Wirtschaft

Landwirtschaftlicher Handelsdefizit der Philippinen verringert sich im Mai

Der landwirtschaftliche Handelsdefizit der Philippinen hat sich im Mai verringert. Die Exporte wuchsen schneller als die Importe, obwohl das Land weiterhin stark auf importierte landwirtschaftliche Produkte angewiesen ist.

Congested Cityscape Of Baguio City Philippines
Symbolbild: Envato

Die Philippine Statistics Authority (PSA) zeigte, dass das landwirtschaftliche Handelsdefizit um 6,4 Prozent im Vergleich zum Vorjahr sank. Es betrug im Mai 988,65 Millionen US-Dollar, nach 1,06 Milliarden US-Dollar im Vorjahr.

Der gesamte landwirtschaftliche Handel stieg um 4,8 Prozent auf 2,67 Milliarden US-Dollar. Die Exporte legten um 12,8 Prozent auf 840,18 Millionen US-Dollar zu. Sie machten 31,5 Prozent des gesamten landwirtschaftlichen Handels und 10,7 Prozent der gesamten Exporte des Landes aus.

Die Importe stiegen um 1,5 Prozent auf 1,83 Milliarden US-Dollar. Sie stellten 68,5 Prozent des landwirtschaftlichen Handels und 13,7 Prozent der gesamten Importe dar.

Essbare Früchte und Nüsse blieben die wichtigsten landwirtschaftlichen Exportgüter. Sie trugen 299,68 Millionen US-Dollar oder 35,7 Prozent der gesamten landwirtschaftlichen Exporte bei.

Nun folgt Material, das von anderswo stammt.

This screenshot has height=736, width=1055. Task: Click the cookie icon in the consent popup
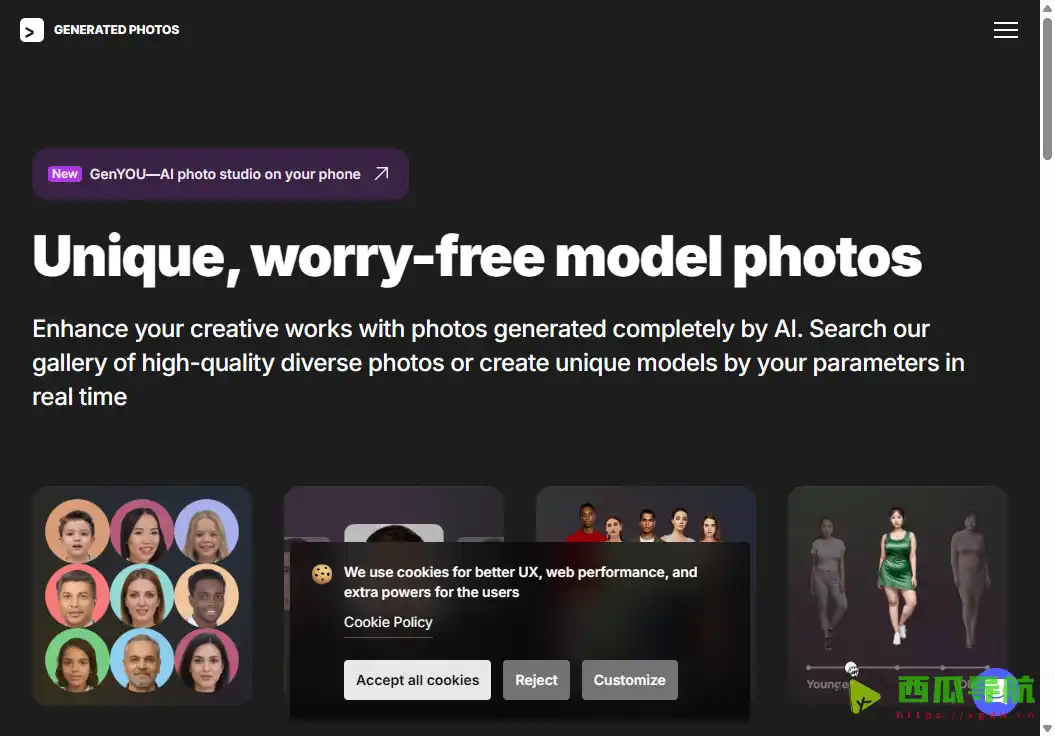[x=322, y=574]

Die zehn wichtigsten Exportgütergruppen machten 97 Prozent der gesamten landwirtschaftlichen Exporteinnahmen aus. Unter den ASEAN-Märkten war Malaysia mit 27,9 Millionen US-Dollar der größte Käufer landwirtschaftlicher Exporte.

Die Niederlande waren das führende Ziel in der Europäischen Union mit landwirtschaftlichen Produkten im Wert von 66,25 Millionen US-Dollar.

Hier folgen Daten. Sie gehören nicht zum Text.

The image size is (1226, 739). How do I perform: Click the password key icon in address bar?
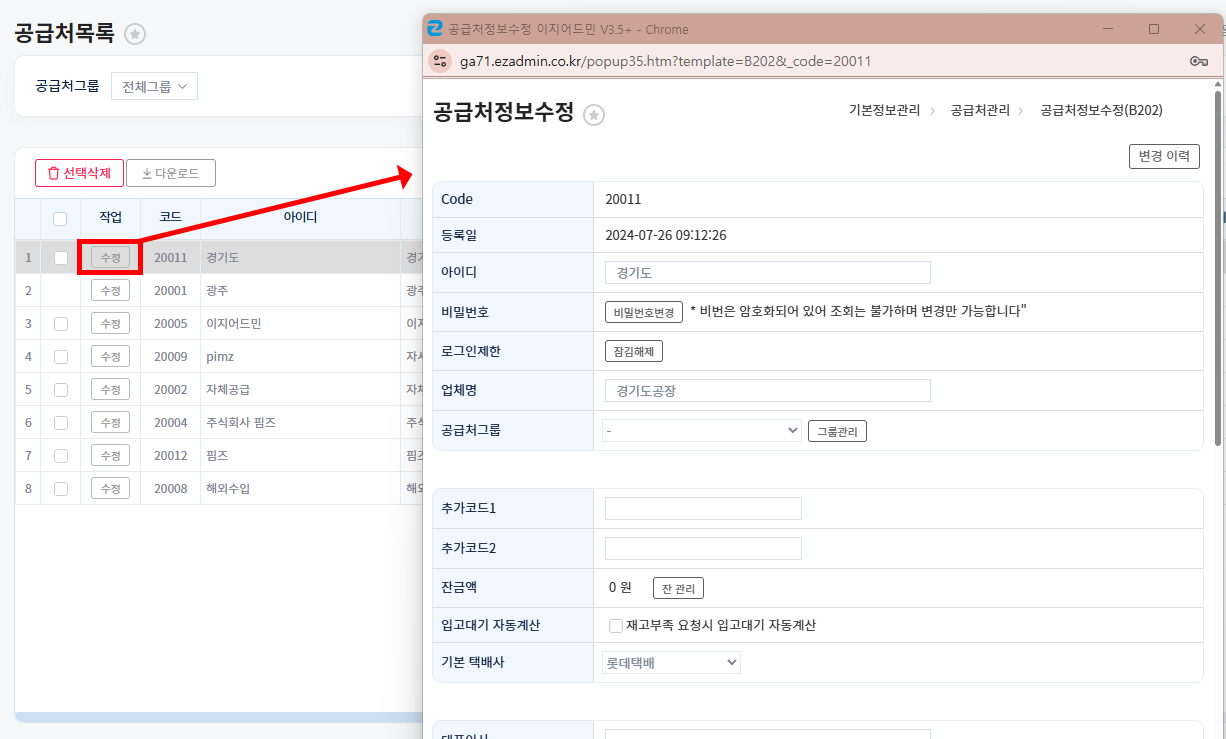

Auf der Importseite blieben Getreide mit 454,21 Millionen US-Dollar die wichtigsten landwirtschaftlichen Importe. Sie machten 24,8 Prozent der gesamten landwirtschaftlichen Importe aus.

Vietnam war der größte landwirtschaftliche Lieferant unter den ASEAN-Ländern mit Lieferungen im Wert von 256,6 Millionen US-Dollar. Spanien führte die Lieferanten aus der Europäischen Union mit 29,98 Millionen US-Dollar an landwirtschaftlichen Produkten an.